## INSTRUCTIONS TO FOLLOW
Leaving out the images, transcribe every record below exactly.

· · · · · · ·

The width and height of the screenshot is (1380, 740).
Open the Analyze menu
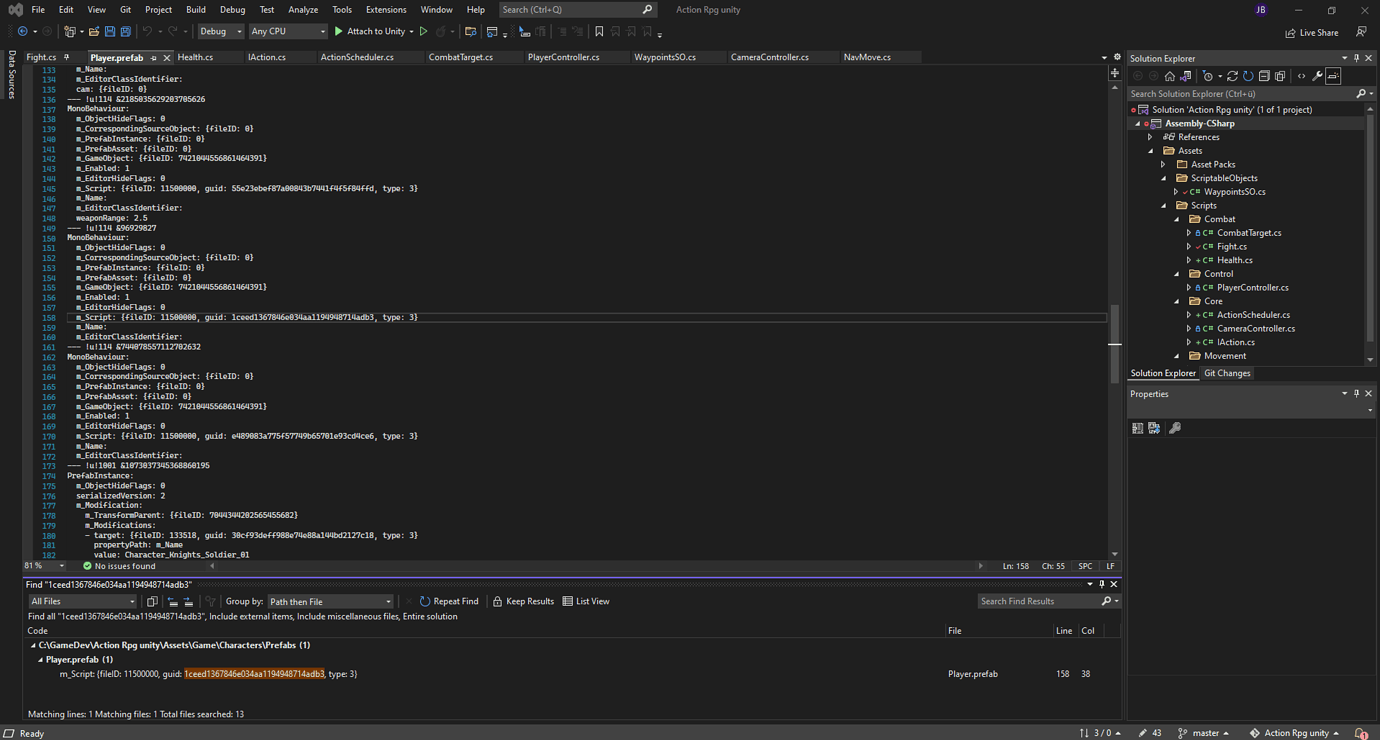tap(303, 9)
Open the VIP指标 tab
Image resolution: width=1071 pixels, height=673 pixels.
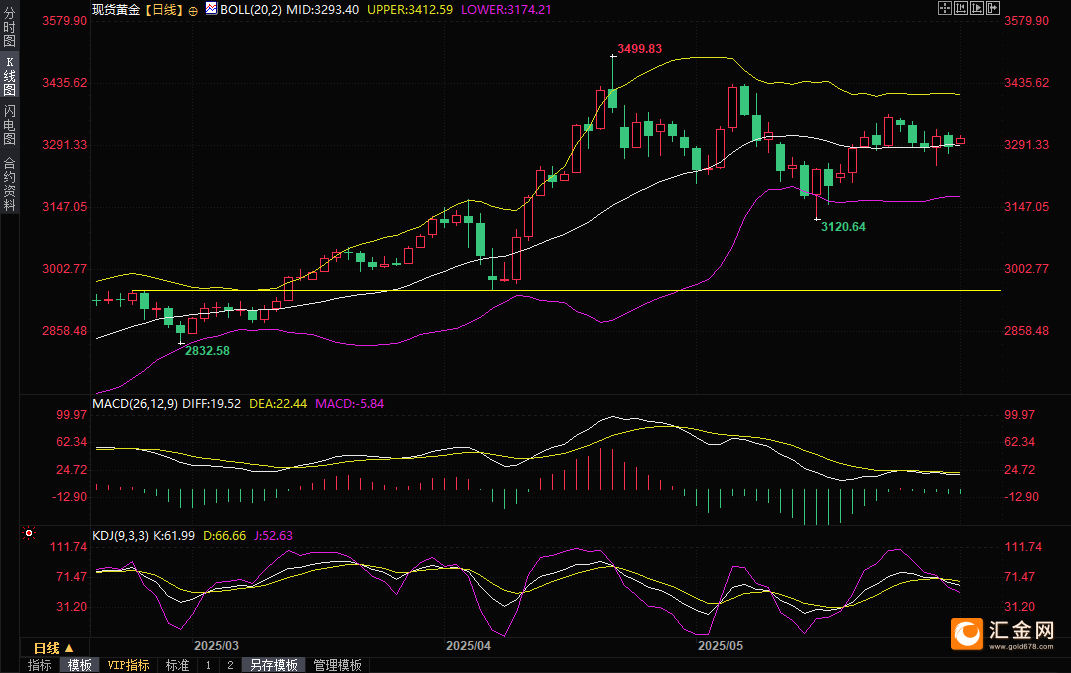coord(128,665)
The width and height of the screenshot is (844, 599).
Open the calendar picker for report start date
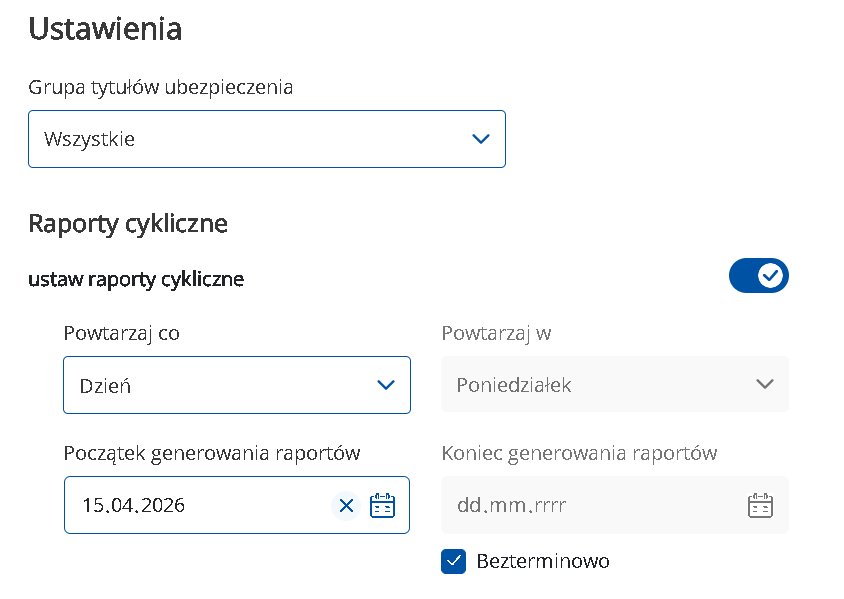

· · · · · · ·

## COMPLETED EXERCISE
The width and height of the screenshot is (1380, 740).
Open the Analyze menu
tap(303, 9)
Open the VIP指标 tab
Image resolution: width=1071 pixels, height=673 pixels.
coord(128,665)
The width and height of the screenshot is (844, 599).
Open the calendar picker for report start date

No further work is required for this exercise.